Recorded data
******

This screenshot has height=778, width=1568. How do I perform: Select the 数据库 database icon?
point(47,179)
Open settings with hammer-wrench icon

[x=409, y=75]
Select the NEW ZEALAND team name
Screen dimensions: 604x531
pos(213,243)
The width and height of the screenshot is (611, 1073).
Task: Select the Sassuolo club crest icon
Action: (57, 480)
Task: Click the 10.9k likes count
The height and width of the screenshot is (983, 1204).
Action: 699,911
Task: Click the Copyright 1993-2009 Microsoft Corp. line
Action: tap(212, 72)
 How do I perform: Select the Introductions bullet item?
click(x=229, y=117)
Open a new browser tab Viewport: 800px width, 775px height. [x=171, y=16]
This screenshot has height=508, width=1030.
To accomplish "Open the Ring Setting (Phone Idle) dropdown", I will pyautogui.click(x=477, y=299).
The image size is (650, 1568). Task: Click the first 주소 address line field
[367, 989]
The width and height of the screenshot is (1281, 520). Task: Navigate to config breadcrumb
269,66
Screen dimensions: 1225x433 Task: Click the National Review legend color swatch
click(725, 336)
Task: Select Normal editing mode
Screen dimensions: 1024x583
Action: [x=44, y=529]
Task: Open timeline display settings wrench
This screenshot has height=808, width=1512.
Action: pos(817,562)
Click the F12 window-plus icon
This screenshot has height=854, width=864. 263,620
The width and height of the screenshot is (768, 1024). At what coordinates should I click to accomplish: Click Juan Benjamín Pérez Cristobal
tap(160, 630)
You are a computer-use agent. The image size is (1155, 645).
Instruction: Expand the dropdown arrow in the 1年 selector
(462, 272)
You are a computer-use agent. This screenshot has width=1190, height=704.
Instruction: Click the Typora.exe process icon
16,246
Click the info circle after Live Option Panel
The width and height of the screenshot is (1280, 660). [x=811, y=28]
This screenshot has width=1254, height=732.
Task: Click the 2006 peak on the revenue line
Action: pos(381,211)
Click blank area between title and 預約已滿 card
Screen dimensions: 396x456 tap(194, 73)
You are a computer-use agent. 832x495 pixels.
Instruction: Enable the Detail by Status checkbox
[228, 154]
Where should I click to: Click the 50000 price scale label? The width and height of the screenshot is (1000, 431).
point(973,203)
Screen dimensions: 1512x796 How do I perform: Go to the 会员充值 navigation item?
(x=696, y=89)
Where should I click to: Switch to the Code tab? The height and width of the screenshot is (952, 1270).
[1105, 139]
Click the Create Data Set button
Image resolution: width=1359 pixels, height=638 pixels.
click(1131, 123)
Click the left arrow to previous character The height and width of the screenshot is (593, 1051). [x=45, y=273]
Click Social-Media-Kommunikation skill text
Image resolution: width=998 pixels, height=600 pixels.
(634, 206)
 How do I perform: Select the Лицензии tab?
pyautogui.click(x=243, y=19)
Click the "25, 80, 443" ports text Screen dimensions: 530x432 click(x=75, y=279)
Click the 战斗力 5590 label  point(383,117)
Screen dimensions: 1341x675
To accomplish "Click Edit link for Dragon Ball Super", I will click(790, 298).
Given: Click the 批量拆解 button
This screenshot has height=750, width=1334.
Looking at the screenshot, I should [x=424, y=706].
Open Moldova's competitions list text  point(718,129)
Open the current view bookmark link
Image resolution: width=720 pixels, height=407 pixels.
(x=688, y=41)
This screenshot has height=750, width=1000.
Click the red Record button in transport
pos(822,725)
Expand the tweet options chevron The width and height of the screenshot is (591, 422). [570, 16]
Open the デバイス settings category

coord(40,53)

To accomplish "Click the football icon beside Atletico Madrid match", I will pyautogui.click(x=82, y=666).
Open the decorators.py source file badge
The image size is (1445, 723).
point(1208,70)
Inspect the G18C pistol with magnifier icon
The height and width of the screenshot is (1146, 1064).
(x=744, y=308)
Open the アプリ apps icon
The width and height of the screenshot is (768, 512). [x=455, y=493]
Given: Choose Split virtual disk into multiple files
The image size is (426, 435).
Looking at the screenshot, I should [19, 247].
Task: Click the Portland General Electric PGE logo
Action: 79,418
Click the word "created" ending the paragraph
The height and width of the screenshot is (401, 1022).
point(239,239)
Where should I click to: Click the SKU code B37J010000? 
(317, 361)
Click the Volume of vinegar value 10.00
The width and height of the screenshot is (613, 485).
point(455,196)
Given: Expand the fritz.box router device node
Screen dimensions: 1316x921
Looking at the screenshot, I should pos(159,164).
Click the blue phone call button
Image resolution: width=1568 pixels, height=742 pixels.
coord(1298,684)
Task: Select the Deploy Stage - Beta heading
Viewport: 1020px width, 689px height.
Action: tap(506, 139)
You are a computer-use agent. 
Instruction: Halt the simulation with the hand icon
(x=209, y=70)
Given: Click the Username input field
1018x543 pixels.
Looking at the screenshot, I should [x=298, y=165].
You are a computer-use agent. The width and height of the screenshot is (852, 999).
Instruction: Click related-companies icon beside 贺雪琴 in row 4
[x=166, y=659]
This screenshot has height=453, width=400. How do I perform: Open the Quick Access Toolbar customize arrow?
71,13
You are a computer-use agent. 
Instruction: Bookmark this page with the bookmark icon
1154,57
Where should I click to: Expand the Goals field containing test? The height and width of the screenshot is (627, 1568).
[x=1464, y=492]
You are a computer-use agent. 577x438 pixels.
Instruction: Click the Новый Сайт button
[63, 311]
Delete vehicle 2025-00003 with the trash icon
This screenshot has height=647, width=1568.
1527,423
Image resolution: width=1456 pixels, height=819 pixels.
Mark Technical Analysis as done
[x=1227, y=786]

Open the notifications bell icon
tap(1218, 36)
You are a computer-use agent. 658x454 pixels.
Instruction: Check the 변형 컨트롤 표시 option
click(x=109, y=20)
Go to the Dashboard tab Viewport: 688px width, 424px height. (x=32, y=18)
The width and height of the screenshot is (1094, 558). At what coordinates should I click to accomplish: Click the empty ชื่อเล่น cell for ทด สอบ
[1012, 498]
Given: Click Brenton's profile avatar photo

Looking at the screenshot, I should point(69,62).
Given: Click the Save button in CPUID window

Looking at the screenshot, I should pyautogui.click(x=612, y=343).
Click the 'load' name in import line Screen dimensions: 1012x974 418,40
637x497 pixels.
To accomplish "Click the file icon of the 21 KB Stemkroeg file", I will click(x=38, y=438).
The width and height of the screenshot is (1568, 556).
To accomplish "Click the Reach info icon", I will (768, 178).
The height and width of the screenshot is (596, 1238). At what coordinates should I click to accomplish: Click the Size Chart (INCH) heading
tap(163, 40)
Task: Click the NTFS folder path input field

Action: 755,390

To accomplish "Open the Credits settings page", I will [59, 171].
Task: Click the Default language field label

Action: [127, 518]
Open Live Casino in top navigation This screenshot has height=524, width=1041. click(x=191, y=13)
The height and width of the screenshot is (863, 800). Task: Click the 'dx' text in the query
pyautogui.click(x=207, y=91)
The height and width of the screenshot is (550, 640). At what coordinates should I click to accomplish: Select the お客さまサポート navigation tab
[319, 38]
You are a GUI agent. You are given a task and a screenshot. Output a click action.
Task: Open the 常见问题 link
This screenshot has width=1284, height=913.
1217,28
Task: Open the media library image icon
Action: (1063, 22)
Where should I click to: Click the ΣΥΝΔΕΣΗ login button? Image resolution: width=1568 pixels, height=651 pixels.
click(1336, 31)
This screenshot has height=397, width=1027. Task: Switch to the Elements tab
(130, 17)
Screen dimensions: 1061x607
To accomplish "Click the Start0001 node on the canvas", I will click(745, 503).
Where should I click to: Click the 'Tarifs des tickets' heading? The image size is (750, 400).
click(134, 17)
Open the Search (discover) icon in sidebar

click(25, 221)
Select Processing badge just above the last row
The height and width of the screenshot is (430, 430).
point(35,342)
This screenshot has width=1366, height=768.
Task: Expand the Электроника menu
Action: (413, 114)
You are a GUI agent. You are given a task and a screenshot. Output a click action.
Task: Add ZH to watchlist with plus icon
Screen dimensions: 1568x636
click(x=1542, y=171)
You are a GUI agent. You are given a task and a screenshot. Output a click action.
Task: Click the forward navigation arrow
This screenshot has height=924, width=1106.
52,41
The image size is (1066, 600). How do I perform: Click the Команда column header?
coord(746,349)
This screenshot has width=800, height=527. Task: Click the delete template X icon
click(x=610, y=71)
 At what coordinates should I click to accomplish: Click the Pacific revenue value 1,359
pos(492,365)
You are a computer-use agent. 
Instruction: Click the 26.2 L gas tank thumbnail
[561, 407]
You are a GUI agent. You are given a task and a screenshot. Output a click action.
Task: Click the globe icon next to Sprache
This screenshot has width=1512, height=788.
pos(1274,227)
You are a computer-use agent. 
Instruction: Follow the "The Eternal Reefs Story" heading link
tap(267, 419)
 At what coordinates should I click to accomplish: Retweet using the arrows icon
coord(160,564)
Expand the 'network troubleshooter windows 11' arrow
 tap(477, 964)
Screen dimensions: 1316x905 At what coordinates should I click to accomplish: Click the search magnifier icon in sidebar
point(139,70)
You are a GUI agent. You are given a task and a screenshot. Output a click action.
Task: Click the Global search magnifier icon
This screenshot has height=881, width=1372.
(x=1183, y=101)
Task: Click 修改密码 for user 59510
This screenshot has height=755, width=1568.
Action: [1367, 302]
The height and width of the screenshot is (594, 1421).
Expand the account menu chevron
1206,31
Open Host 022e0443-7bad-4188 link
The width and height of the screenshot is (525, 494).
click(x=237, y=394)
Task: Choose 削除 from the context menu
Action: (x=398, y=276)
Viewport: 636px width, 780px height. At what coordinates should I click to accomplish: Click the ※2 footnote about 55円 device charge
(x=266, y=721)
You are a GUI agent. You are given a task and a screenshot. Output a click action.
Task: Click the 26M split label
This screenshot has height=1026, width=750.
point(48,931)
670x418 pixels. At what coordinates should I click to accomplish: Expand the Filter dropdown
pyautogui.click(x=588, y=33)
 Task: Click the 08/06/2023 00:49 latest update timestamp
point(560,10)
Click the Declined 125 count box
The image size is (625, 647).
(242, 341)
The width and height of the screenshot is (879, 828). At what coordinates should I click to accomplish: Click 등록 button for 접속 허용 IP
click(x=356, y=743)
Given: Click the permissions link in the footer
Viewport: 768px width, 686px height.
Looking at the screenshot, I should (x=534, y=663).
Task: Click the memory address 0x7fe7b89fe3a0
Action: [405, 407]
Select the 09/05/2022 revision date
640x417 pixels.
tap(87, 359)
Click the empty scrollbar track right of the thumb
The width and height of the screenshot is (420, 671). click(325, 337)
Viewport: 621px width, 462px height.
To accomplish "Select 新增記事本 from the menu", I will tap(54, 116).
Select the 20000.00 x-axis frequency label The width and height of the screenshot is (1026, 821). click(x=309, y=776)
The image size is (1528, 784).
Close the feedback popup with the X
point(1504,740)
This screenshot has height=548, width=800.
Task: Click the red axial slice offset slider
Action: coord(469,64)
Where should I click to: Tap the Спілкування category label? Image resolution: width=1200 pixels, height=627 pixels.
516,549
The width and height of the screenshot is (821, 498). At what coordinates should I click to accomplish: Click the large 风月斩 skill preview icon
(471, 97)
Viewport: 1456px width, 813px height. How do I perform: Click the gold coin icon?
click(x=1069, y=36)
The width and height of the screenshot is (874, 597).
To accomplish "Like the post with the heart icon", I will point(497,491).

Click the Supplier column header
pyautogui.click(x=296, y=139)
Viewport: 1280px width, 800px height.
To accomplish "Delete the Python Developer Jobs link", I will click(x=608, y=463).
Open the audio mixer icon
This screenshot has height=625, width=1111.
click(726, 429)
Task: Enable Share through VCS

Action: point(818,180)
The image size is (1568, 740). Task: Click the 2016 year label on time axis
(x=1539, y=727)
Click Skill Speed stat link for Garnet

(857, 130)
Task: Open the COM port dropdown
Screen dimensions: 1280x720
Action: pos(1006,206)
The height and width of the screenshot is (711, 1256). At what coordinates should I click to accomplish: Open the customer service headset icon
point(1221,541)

******

§ **Task directions**: Line count for the word "node": give the number of lines in the entries above that contain it, and nothing more.

§ **Output below**: 2